- Born: 2 October 1953 Uganda
- Died: 10 September 2021 (aged 67) Nairobi, Kenya
- Burial place: Nkoowe, Wakiso District
- Citizenship: Uganda
- Occupations: Businessman and entrepreneur
- Notable work: My story of building a fortune in Africa
- Title: Chairman of the BMK Group of Companies

= Bulaimu Muwanga Kibirige =

Ugandan businessman and entrepreneur (1953–2021)

Bulaimu Muwanga Kibirige (2 October 1953 – 10 September 2021), commonly known as BMK, was a Ugandan businessman, entrepreneur, and hotel owner. According to a 2012 published report, he was one of the wealthiest people in Uganda.

==Background==
The 14 year old school drop out Bulayimu Muwanga kivumbi started to work in his father's restaurant in Masaka before starting his trading related works. He opened up some trading outlets in Kampala, Nairobi, Bangkok and Thailand between 1973 and 1976.
Hailing from Matanga in Buddu County, Masaka District, in 1986 he started a general trade and manufacturing company. He was known for his investments in real estate, construction equipments, motorcycle distributorships and foreign exchange bureaus across East and Central Africa.
BMK is the brain behind boda-boda rides in Uganda - a transport mechanism that was used mostly at the border of Uganda and Kenya. He later began their export direct from Japan starting the boda boda culture.

● **AVAILABLE DATA**:

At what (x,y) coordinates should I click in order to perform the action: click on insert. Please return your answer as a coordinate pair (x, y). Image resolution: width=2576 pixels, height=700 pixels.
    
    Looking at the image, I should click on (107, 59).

● **WHAT THIS TASK INVOLVES**:
In the profile of Bulaimu Muwanga Kibirige, what does the text give as its basis for calling him one of the wealthiest people in Uganda?

● **EXERCISE SOLUTION**:
The text bases this on a report published in 2012, which listed him among the wealthiest people in Uganda.